For some perspective, maximum sentences for rape in Canada are 10
years for non-violent offenses and 14 years for violent rape. The
average sentence for rape in Canada is reportedly 3.85 years. The
current maximum sentence in Canada for marijuana possession is five
years for over one ounce; six months for less than one ounce, with the
maximum for cultivation seven years. Bill S-10 would double the latter
to 14 years (the same maximum sentence as for violent rape).

Does the Harper government really, seriously believe that growing
marijuana, in whatever volume, is as harmful to society as violent
rape? Does that make any rational sense?

Not even close, IMHO.

So what about the negative consequences of marijuana?

I'm not a marijuana user, but I'm increasingly convinced that there
actually are essentially no negative consequences of marijuana use for
society other than the manifold distempers imposed by prohibition itself.

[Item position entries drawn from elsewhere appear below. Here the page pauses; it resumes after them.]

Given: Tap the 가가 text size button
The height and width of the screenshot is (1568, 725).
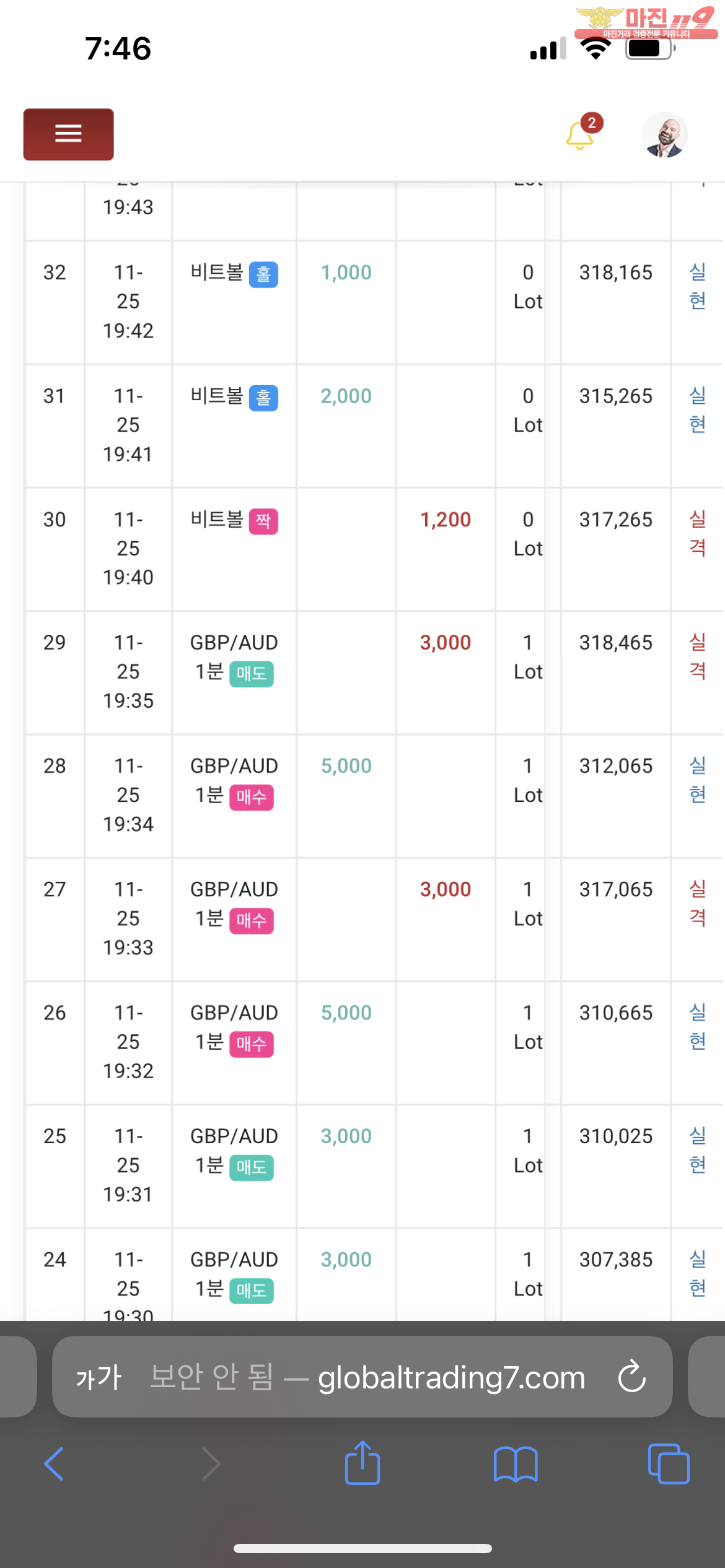Looking at the screenshot, I should 99,1377.
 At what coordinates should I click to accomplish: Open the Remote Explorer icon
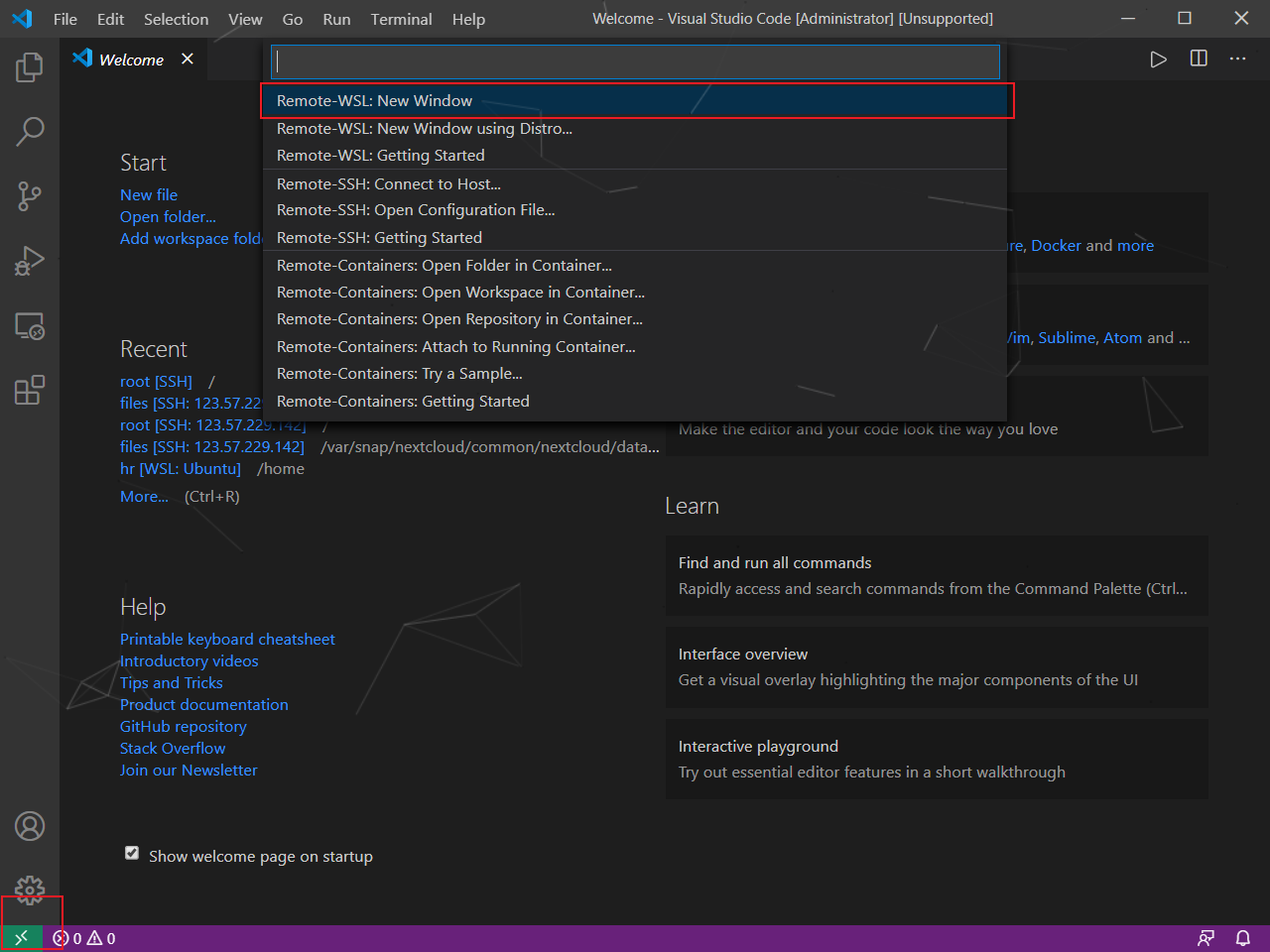tap(29, 326)
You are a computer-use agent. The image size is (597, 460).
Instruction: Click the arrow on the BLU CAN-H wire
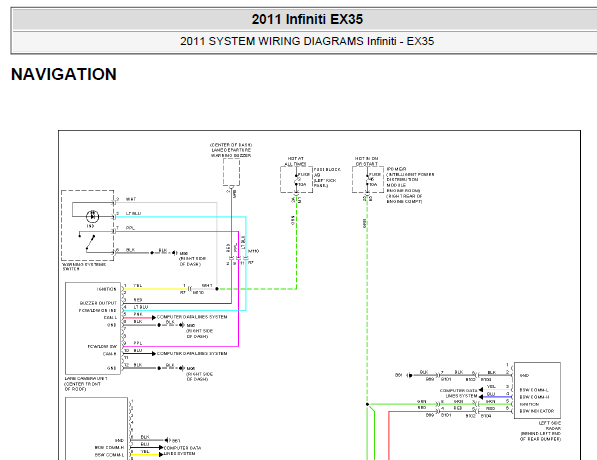pyautogui.click(x=153, y=354)
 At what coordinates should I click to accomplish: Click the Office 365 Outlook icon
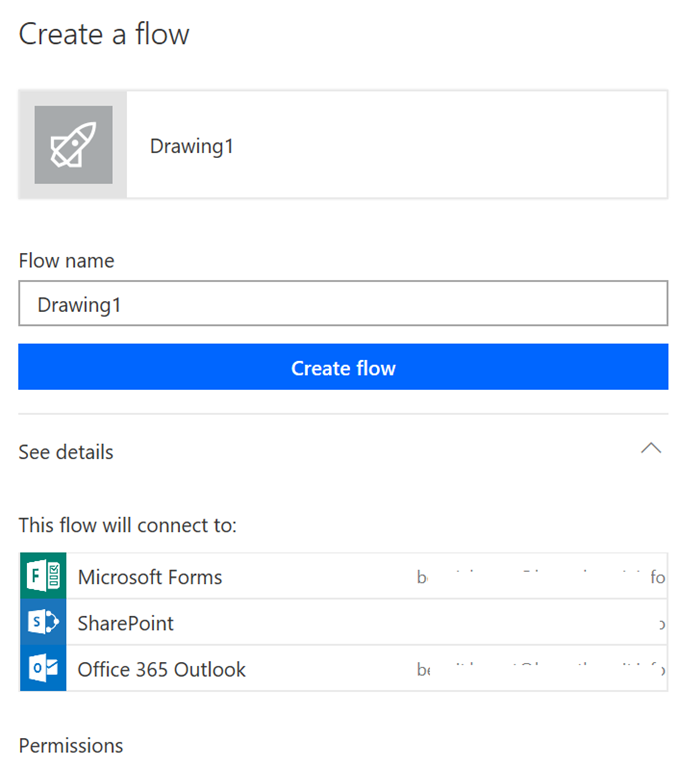(43, 669)
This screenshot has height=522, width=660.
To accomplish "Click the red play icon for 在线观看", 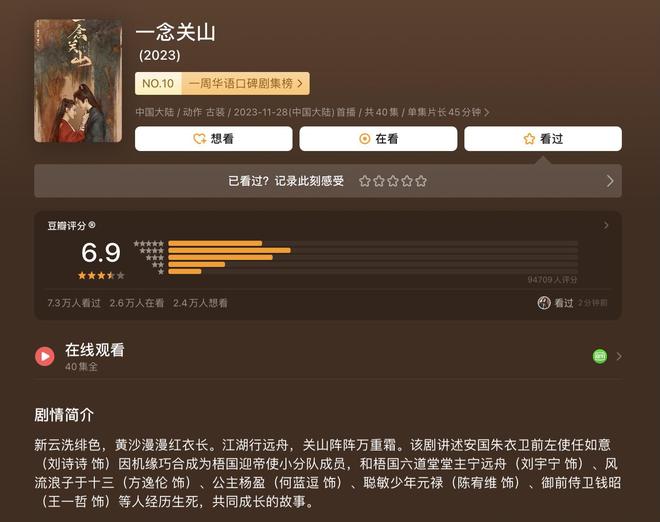I will click(45, 356).
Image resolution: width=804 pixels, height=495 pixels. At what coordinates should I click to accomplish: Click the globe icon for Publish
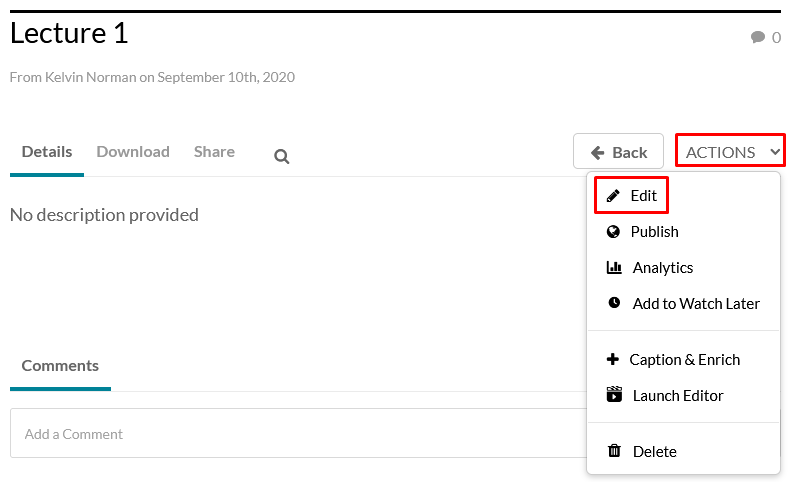[x=614, y=232]
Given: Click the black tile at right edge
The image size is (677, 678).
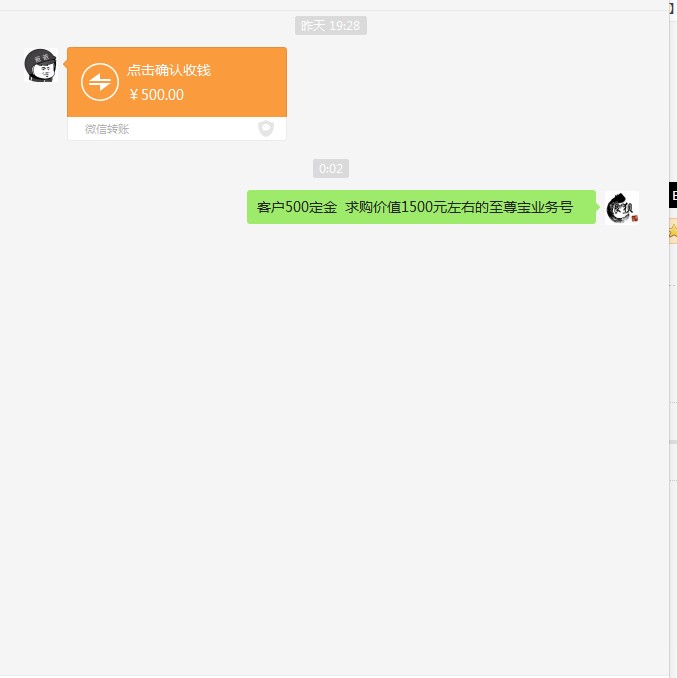Looking at the screenshot, I should click(673, 195).
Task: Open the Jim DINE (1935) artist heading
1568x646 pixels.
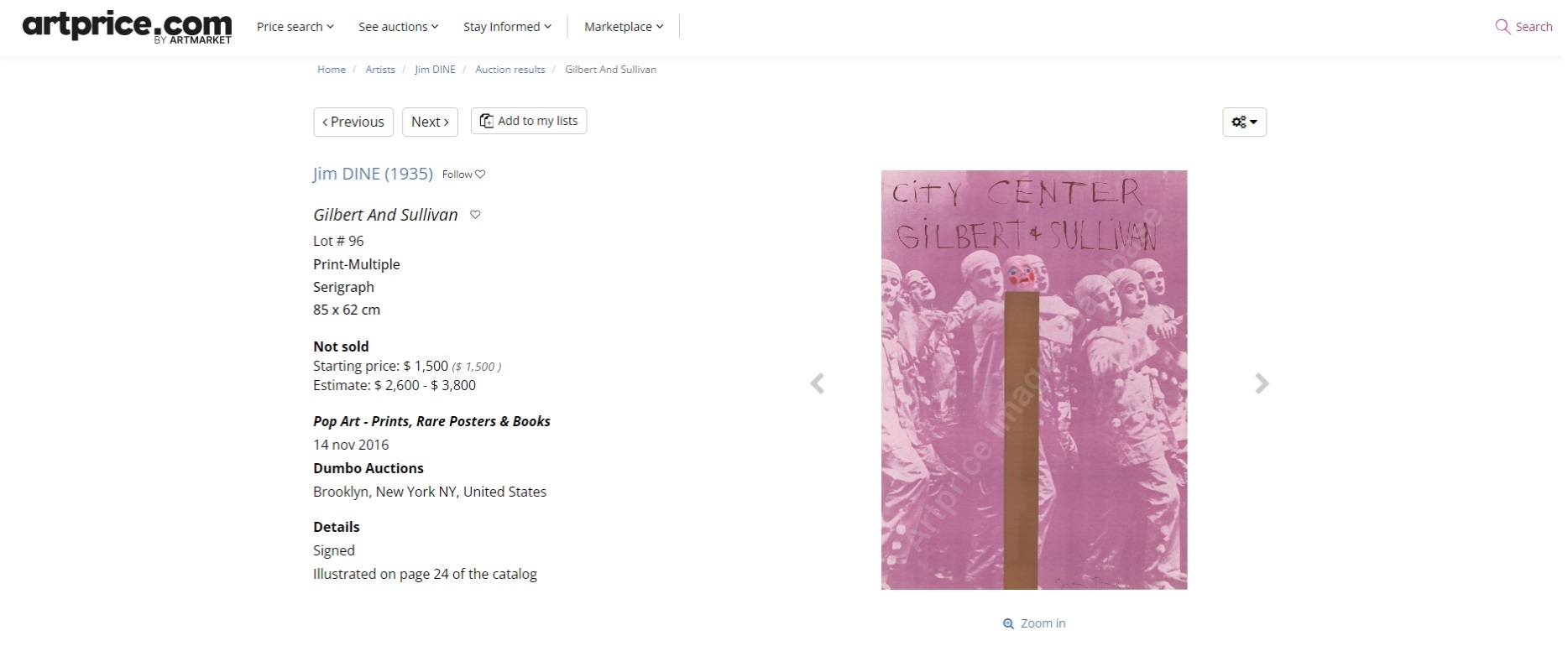Action: (x=373, y=174)
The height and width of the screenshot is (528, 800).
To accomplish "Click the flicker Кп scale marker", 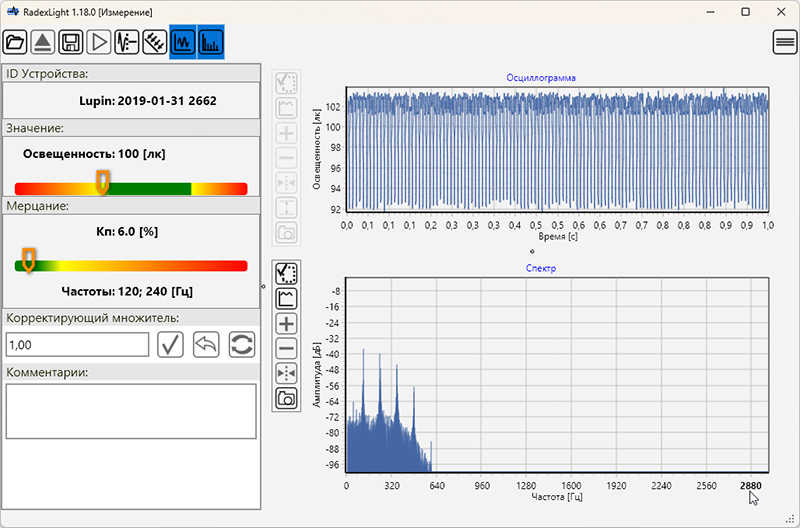I will (x=29, y=260).
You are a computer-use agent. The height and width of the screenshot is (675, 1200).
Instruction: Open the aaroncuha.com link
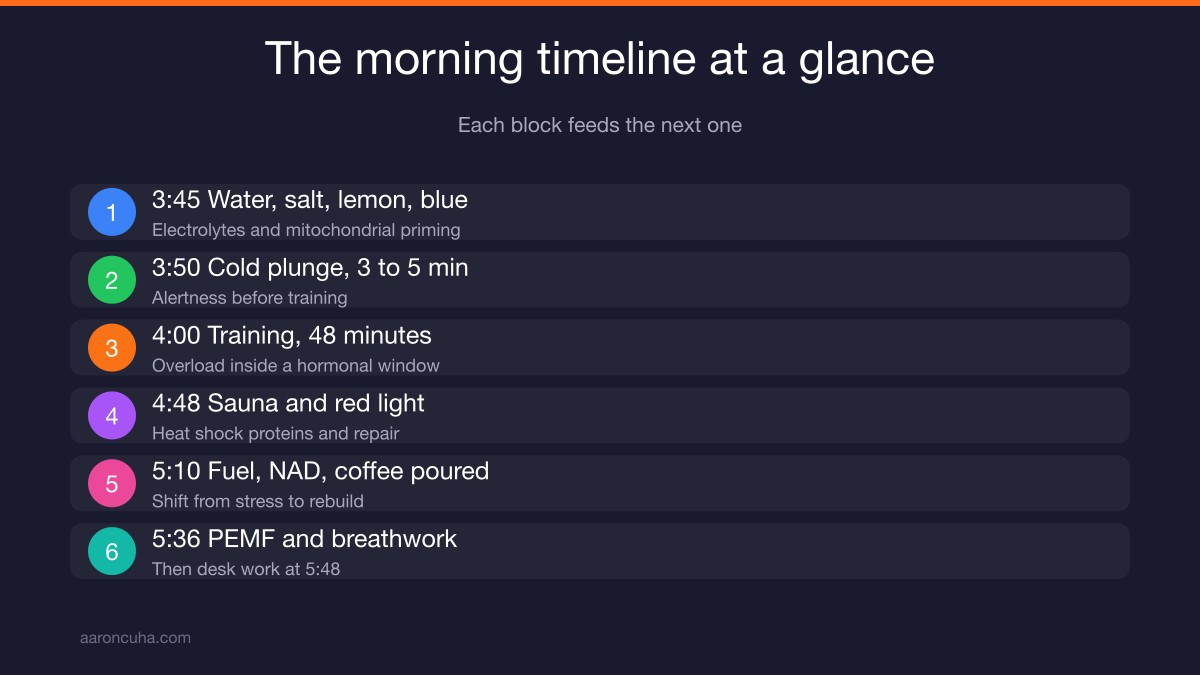click(x=135, y=637)
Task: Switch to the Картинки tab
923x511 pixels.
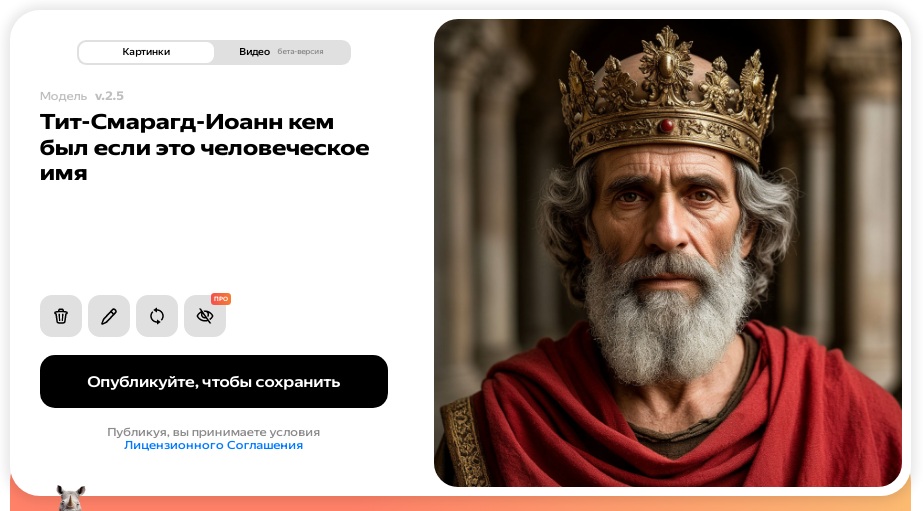Action: coord(146,52)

Marijuana possession, cultivation and distribution are victimless, and
by any rational measure not real crimes at all. Any violence and/or
organized crime associations with marijuana derive directly from
prohibition, are no way initiated by the plant, and could be
substantially reduced by decriminalization and virtually eliminated by
legalization.

Happily, although the new Tory Senate majority may result in passage
of Bill S-10, Mr. Ignatieff is withdrawing his party's support of the
bill's Parliamentary version (C-15), which would torpedo its enactment
into law anytime soon.

Charles W. Moore is a Nova Scotia based freelance writer and editor.